Ya sea en la casa francesa de su hija Helen o en su propia residencia, en una aldea de la meseta española, o también por teléfono o por correspondencia, Costello tiene diversos encuentros con sus hijos que darán pie a fascinantes diálogos filosóficos. Coetzee utiliza uno de los recursos más antiguos de la literatura —el diálogo moralizante, la técnica socrática— para enfrascarse en profundos debates sobre algunos temas atemporales y otros estrictamente contemporáneos: la utilidad de la belleza, la posibilidad de la buena muerte, los derechos de los animales, el complicado triángulo entre libertad, pertenencia e intimidad. También están presentes algunos temas ubicuos en la obra del autor: la familia, el deseo, la voluntad de proteger. El verdadero nexo de esta entrega con las anteriores figura en todas las disquisiciones costellianas: la empatía y la posibilidad/obligación de ejercerla.

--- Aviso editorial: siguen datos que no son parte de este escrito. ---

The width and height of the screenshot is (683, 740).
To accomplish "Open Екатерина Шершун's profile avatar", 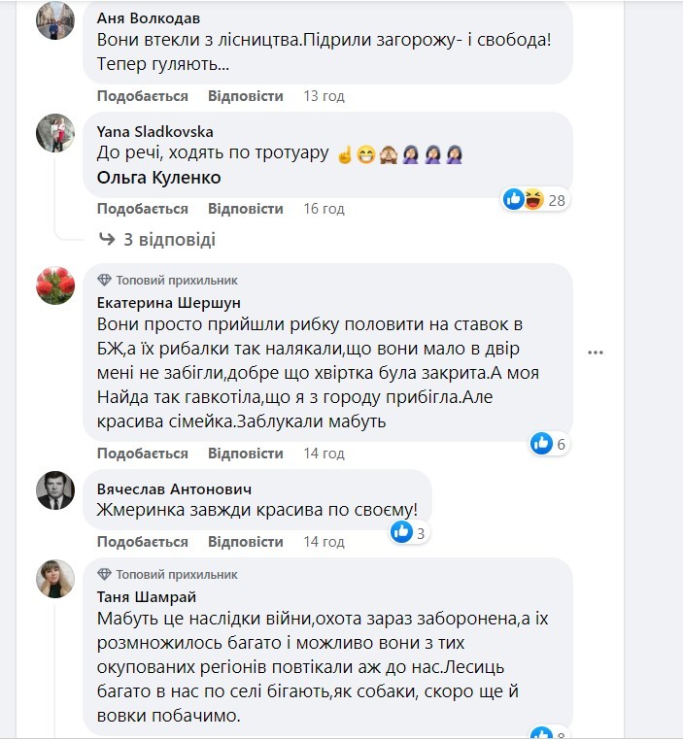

El factor novedoso de esta entrega es que Costello ha entrado en fase de decadencia: todas sus conversaciones con sus hijos guardan relación, de maneras enervantemente tácitas, con la proximidad de la muerte y la posibilidad de orquestarla, de elegir dónde y cómo debemos morir. Sólo en las últimas páginas, enfrentados a la imagen de un polluelo en la cinta que lo lleva a la trituradora, entendemos el tamaño del privilegio humano. El texto es un desafío moral, un reto al pensamiento, un zarandeo a las ideas preconcebidas; y al mismo tiempo, de manera paradójica, casi contradictoria, resulta abrumadoramente físico, carnal incluso: la misma tensión entre carne e intelecto —entre la pujanza de la vida y la conciencia del tiempo— que encontraríamos en la pintura de Francis Bacon.
Mención aparte merece la edición del libro, que se presenta como primicia mundial. En septiembre de 2017, Coetzee leyó el último de estos relatos, 'El matadero de cristal', en unas jornadas sobre su obra celebradas en Buenos Aires. Allí mismo anunció su inminente publicación en español. Nos llegan en una excelente traducción argentina que supone, además, una reparación simbólica, una inversión del proceso que, durante décadas, ha obligado a los lectores latinoamericanos a leer traducciones españolas por la sencilla razón de que el centro del poder editorial estaba a este lado del Atlántico. Con la misma naturalidad deberíamos ser capaces nosotros de reconocer la calidad de un texto bien traducido, sin incomodarnos que llame polleras a las faldas.